I'm not sure if anyone has seen a homemade lathe powered via router?


----------



## Cherryville Chuck (Sep 28, 2010)

Esko, I tested it and Harry was able to open the link.

Harry, it didn't even look to me like his chisel was all that sharp on one closeup although it had a much thinner cross section than what we are used to working with. For such slow rpm they are really fast turning these out. It was fun to watch them work when I was there. Considering how primitive the set up is and the quality of the work I would say these guys are pretty talented.


----------



## harrysin (Jan 15, 2007)

Looking at his chisel made me wonder why in the past I've paid over $100.00 for a single chisel.


----------



## neville9999 (Jul 22, 2010)

Tiny said:


> Neville, did your brother manage to turn Viking shield's?
> Charles I seam to have problems to open the link. Though I have problems with my wifi conection.


Esko he is not my brother but he is my cousin, and yes he has turned some very nice sheild's, he is in a warfare club where they dress up as vikings and bash each other about, the shields are not used as they are not strong enough however I have asked him to tell me the next time the lathe is to be run and I am going to shoot a short video as this home made lathe does work in the intended way as after the turning is finished then there is a new shield, the big tractor lathe, I would still like to see a video of it running. Neville


----------



## brucenelson (Jan 7, 2012)

I wonder if the correct spelling for Tiny is Tiini. The most insulting thing you can say to someone of Finnish descent is to call him a liar right in his own sauna. (Pronounced SOW-NA, not SONNA)


----------



## DaninVan (Jan 1, 2012)

Here's some ideas, Esko. 
https://www.google.ca/search?q=darn...-IIbfoASS6oLYBw&ved=0CCsQsAQ&biw=1268&bih=592


----------



## eccentrictinkerer (Dec 24, 2007)

Tiny said:


> I try to think in englis so nothing lost in the translation. This is hereditary!!! lol
> See. Charles understood that it was mending mushroom! (direct translation)
> Thank's Charles for understanding my very peculiar english.
> You do have a point there "...cognitive overload", Dan B-D
> Your suggestion Charles of how to turn these mushroom's were splended!
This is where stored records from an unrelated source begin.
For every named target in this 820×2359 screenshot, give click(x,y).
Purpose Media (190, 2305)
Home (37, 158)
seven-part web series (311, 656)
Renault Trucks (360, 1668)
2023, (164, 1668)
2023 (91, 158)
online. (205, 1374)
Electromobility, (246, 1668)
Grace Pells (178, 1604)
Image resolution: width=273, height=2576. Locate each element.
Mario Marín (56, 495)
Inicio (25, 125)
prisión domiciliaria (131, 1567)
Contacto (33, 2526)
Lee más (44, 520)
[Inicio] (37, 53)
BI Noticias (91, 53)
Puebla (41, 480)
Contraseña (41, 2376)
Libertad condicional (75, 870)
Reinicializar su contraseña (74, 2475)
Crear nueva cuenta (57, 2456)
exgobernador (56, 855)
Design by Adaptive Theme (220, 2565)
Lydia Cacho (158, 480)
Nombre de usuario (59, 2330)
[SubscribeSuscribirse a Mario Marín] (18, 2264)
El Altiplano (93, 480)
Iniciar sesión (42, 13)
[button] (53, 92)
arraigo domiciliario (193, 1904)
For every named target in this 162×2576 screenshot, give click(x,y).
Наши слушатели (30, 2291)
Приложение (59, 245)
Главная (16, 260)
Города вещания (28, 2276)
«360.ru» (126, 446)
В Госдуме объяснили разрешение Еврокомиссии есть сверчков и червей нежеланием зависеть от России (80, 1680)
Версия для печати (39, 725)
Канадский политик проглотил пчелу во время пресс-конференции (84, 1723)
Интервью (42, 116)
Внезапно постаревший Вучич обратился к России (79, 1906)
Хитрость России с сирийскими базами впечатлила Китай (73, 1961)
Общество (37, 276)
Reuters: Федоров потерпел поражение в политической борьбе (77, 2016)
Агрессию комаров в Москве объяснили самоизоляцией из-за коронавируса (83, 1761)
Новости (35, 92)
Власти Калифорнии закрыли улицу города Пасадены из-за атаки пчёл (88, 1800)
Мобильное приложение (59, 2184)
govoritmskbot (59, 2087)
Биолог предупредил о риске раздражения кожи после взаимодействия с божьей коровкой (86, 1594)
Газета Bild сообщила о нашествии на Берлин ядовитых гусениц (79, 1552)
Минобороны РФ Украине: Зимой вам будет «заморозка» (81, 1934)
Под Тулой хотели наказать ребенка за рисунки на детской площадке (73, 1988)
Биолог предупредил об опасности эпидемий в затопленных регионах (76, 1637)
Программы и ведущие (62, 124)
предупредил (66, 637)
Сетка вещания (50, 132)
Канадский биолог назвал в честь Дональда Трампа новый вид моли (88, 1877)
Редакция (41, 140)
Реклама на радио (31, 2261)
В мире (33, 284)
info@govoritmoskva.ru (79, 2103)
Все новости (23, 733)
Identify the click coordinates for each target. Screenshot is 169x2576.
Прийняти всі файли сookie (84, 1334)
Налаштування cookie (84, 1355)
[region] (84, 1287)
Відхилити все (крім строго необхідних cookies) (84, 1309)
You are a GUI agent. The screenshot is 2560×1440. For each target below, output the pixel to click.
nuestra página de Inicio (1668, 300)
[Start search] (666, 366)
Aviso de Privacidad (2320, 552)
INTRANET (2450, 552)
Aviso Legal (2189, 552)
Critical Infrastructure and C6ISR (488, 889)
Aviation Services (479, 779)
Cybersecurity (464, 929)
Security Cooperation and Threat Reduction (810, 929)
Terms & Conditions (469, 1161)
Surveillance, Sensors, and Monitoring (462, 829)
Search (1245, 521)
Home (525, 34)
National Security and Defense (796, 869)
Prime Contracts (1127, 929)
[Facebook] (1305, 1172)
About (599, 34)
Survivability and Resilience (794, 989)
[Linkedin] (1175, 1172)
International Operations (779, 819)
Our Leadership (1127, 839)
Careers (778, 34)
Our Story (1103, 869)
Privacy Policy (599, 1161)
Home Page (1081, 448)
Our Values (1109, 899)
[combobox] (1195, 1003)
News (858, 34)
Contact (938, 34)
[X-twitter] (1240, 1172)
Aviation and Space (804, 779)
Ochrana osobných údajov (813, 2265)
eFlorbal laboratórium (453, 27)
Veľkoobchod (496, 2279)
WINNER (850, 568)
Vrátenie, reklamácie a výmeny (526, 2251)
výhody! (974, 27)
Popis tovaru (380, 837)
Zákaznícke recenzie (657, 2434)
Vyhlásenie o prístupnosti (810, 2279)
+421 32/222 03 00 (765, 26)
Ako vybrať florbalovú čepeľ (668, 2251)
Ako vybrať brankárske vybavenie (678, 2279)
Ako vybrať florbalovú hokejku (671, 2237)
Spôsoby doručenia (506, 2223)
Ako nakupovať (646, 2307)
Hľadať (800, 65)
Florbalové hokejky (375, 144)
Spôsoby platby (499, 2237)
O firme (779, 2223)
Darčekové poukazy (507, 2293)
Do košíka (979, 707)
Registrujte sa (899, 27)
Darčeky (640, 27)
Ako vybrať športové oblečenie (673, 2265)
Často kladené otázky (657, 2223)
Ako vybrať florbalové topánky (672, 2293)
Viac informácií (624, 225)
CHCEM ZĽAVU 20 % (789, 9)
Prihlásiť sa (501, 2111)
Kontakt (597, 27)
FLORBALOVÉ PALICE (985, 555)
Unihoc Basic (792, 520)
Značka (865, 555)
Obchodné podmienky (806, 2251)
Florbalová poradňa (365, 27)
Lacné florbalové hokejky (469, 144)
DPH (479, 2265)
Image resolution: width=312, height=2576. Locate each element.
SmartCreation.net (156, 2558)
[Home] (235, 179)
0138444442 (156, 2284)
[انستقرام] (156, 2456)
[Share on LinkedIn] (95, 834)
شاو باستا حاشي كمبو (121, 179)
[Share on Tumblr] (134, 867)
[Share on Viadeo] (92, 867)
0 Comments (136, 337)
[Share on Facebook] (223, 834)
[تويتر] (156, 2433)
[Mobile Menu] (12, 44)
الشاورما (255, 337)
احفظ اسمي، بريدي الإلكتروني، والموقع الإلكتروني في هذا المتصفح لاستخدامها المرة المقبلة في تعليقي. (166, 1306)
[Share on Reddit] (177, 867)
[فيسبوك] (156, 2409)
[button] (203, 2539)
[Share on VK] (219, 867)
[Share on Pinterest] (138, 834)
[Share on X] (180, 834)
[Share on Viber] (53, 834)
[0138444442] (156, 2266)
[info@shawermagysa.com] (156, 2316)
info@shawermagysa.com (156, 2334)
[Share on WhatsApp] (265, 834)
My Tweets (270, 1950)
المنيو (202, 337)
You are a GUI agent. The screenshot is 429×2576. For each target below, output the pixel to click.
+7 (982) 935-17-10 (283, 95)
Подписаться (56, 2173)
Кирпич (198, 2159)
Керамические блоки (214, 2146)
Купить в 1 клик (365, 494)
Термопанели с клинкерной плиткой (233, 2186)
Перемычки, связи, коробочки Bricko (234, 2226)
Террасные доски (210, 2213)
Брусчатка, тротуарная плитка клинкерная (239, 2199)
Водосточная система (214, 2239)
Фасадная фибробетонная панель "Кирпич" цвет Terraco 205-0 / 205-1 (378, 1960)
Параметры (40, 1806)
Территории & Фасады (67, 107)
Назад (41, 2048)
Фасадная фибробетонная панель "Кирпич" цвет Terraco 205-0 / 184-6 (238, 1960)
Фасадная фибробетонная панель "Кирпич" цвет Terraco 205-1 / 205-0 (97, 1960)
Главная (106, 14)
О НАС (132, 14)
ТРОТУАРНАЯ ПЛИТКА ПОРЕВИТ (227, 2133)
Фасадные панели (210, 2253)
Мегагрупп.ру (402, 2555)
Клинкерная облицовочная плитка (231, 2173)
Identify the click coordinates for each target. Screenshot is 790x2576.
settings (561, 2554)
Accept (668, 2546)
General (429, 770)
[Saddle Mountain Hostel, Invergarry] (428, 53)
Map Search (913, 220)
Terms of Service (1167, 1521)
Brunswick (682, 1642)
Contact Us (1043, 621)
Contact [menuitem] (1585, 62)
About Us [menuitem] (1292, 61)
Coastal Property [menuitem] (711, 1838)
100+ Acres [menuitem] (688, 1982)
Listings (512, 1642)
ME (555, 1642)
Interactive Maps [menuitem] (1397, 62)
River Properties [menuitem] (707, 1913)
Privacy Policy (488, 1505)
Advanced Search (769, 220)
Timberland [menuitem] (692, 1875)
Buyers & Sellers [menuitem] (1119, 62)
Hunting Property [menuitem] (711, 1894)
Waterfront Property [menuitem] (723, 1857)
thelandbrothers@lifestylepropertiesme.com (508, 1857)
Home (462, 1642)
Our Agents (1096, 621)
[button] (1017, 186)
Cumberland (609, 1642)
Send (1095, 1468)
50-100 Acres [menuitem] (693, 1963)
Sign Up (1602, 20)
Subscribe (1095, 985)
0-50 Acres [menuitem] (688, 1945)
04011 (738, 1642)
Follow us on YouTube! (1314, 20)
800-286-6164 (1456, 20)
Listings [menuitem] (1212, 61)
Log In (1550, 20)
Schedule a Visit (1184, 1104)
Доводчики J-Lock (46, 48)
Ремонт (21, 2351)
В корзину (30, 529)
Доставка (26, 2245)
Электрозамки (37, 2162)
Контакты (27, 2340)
My mother used 'sock darning egg' similar to this one:









She would repair our socks 'til there was more 'darn' than sock!


----------



## neville9999 (Jul 22, 2010)

Cherryville Chuck said:


> Here's another option for a lathe. I saw these in use 40 years ago when I was in Marocco on holiday. Moroccan Bow Lathe - YouTube


Charles it seems that where there is a will then there is a way, thanks for the link. N


----------



## Cherryville Chuck (Sep 28, 2010)

neville9999 said:


> Charles it seems that where there is a will then there is a way, thanks for the link. N


You're welcome Neville. Most of us, me included, often think that if we had spent another $500 or a $1000 on a lathe we could do so much better. He probably doesn't have $5 invested in his and he is doing just fine. In fact what is really embarrassing is that he's faster than I am.


----------



## neville9999 (Jul 22, 2010)

Cherryville Chuck said:


> You're welcome Neville. Most of us, me included, often think that if we had spent another $500 or a $1000 on a lathe we could do so much better. He probably doesn't have $5 invested in his and he is doing just fine. In fact what is really embarrassing is that he's faster than I am.


Charles I have said many times that the members of the Forum who are thinking about buying some expensive gadget should not do it as you will not learn anything if you use someone Else's ideas, there is not a substitute for sharp tools, and when I watched the video I confess that I was wondering how he sharpened his skew, along with my best wishes that he did not cut a toe off. N


----------



## Tiny (Aug 12, 2012)

Thanks guys for helping me out from the cave of illiteratenes. I've learned again many things.


----------